O doutor Vaz trabalha com uma concepção revolucionária da imunologia, com um paradigma alternativo ao hegemônico, não só na imunologia, mas também na biologia. Ele abandona esse modelo competitivo que nos dá a ideia de que somos atacados por bactérias e por vírus o tempo todo. Ele nos coloca diante de uma transformação do conhecimento, indo além das práticas estabelecidas nos últimos 400 anos, com a introdução do pensamento científico cartesiano, que propõem o organismo como uma máquina, uma máquina cujas maiores ameaças são os vírus e outros organismos. Quando olhamos a biologia, vemos que há mais de 700 espécies de bactérias na nossa boca, mais de 2 milhões de bactérias por centímetro quadrado de pele, cerca de 100 trilhões de bactérias no nosso intestino, tudo incorporado ao nosso próprio funcionamento. Vamos perceber que essa história de que o mundo é agressivo é mentira. Estamos muito mais perto do conceito de ecossistema do que de uma luta entre seres vivos. Para o Vaz, o organismo é cooperativo, dependemos uns dos outros.
Você tem apresentado o Hotel da Loucura no exterior. Como é visto lá fora?
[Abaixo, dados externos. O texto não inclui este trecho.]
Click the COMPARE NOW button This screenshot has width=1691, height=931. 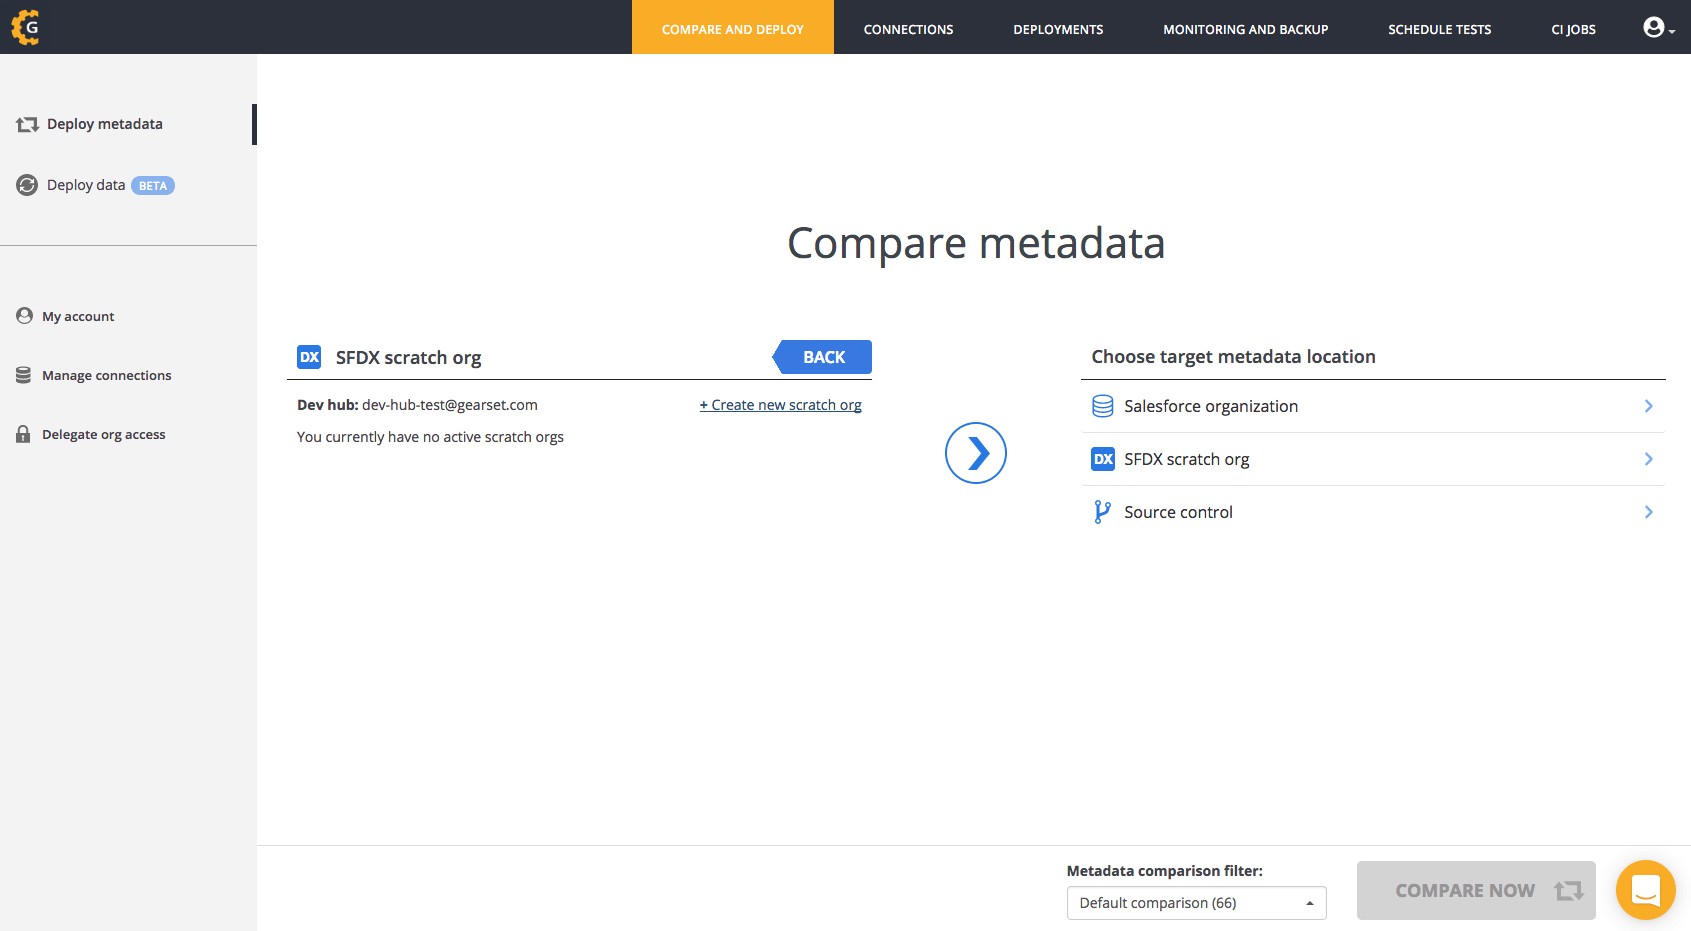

Como algo revolucionário, tal como as teses do Nelson Vaz. Apresentei nossas experiências na Universidade de Malta, na VI Conferência Internacional de Educação Popular, em Valeta, com grande aceitação. Apresentei na Universidade de Londres e na Universidade de Oxford, num seminário de estudos avançados de estética em psiquiatria, sempre bem recebido. Apresentei as narrativas, imagens e filmes. Temos um documentário em longa-metragem e mais de 100 curtasmetragens sobre o trabalho e as evoluções de cada paciente.
Você pode citar casos concretos de melhorias no quadro mental?
Sim, claro. Temos um bom exemplo que é o Reginaldo Terra, uma pessoa que viveu internada desde os 11 anos de idade, abandonado pela família, que passou a vida inteira em hospício, foi ao infernoe voltou. Hoje, ele ama o teatro e está envolvido totalmente. Ele talvez seja um dos nossos maiores exemplos de superação, pois sobreviveu a tudo isso e se tornou um grande ator. Está prestes a sair da residência terapêutica e se desvencilhar da medicação excessiva a que estava fadado, porque parte dos psiquiatras só sabe medicar e não acredita que o processo terapêutico seja psicossocial. As pessoas ficam dependendo apenas de curas farmacológicas, algo que só interessa à indústria farmacêutica. Nós temos casos de pacientes com doenças mentais graves, que você não via resultado em lugar nenhum, gente que estava abandonada dentro de hospício, que passou a trabalhar no teatro e melhorou sensivelmente, pois passou a controlar suas emoções de forma mais eficiente.
Quais são os próximos passos?
Vamos continuar trabalhando, formando pessoas e dando vazão às ideias e às lutas. Acreditamos que toda medicina tem que ser comunitária, assim como a cura. Ninguém adoece sozinho e ninguém secura sozinho. O processo tem que envolver a família, os vizinhos, a sociedade, trabalhar o organismo comunitário, o grupo. Também é preciso recuperar a ancestralidade, a memória da comunidade. Um dos problemas que enfrentamos é o poder da mídia, que esvazia o discurso coletivo. Uma parte do problema são vocês, jornalistas, que muitas vezes ajudam a vender a doença para que as pessoas comprem remédio, sempre cotados pela indústria farmacêutica. Nesse sentido, a luta parece ainda mais quixotesca por causa do aparelho de comunicação, que é poderoso. A surpresa é que, se você for olhar mais a fundo, vai ver que tem muita gente trabalhando com o coletivo, com a ancestralidade. Em 2014, o Congresso da Upac ocorreu durante sete dias, com 450 pessoas em média por dia, gente do Brasil inteiro, com 220 hóspedes no Hotel da Loucura. Além disso, fizemos espetáculo na Cinelândia, com 450 atores, contamos com a participação do José Pacheco, um dos maiores educadores vivos da atualidade. Paralelamente, ocorreu o 15o Encontro da Rede Brasileira de Teatro de Rua, entre muitas outras iniciativas. Isso nos faz perceber que há mais gente engajada nessa luta, que é uma luta política e científica, contra a medicina dominada pelo mercado, pela indústria farmacêutica e pelo lucro. É essa forma de opressão que tem enlouquecido o homem. Quem não cria está doente.